EXTRACTED ENTRIES:
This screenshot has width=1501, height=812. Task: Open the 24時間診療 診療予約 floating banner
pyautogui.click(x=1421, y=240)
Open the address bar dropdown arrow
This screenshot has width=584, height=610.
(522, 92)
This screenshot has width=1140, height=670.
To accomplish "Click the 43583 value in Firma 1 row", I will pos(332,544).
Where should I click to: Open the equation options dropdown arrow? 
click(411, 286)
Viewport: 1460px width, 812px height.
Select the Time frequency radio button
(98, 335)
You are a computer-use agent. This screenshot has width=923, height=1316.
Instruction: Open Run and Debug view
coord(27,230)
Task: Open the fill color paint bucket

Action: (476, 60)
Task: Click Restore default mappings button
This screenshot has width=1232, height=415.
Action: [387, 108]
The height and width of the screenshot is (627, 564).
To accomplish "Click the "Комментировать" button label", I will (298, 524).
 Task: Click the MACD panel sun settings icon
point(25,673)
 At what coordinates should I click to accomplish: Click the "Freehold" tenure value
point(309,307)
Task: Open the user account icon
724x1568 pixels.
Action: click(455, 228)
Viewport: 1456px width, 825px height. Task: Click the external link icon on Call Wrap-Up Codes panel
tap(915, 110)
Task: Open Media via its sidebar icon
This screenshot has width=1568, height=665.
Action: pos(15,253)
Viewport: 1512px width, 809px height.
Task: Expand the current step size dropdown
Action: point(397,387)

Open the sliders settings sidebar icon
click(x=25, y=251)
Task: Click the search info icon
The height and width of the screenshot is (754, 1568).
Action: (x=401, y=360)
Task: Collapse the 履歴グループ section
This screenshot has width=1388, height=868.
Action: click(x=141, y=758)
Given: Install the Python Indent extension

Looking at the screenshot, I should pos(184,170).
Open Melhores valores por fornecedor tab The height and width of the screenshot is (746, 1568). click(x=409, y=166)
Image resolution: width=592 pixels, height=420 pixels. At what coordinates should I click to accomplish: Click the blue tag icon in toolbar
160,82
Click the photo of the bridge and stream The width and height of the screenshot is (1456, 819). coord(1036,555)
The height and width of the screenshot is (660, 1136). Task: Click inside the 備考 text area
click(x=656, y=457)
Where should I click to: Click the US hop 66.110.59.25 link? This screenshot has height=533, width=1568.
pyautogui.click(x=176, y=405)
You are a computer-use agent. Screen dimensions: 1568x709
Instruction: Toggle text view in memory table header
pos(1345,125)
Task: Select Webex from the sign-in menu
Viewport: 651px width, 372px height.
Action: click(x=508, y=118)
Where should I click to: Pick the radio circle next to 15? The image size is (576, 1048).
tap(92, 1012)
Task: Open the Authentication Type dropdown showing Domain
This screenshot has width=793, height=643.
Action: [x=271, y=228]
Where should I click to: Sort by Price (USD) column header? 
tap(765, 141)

STATED GOAL: Rewrite the lines starting at the one containing "Click the photo" and ending at the one containing "tap(92, 1012)", keeping the requests, and scale each click coordinate in the answers by 1.15, rounding to whole numbers with halves going up. Output only those lines.

RESPONSE FOR THIS EXERCISE:
Click the photo of the bridge and stream The width and height of the screenshot is (1456, 819). coord(1191,638)
The height and width of the screenshot is (660, 1136). Task: Click inside the 備考 text area
click(x=754, y=526)
Where should I click to: Click the US hop 66.110.59.25 link? This screenshot has height=533, width=1568.
pyautogui.click(x=202, y=466)
You are a computer-use agent. Screen dimensions: 1568x709
Instruction: Toggle text view in memory table header
pos(1547,144)
Task: Select Webex from the sign-in menu
Viewport: 651px width, 372px height.
Action: click(x=584, y=136)
Where should I click to: Pick the radio circle next to 15? The image size is (576, 1048).
tap(106, 1164)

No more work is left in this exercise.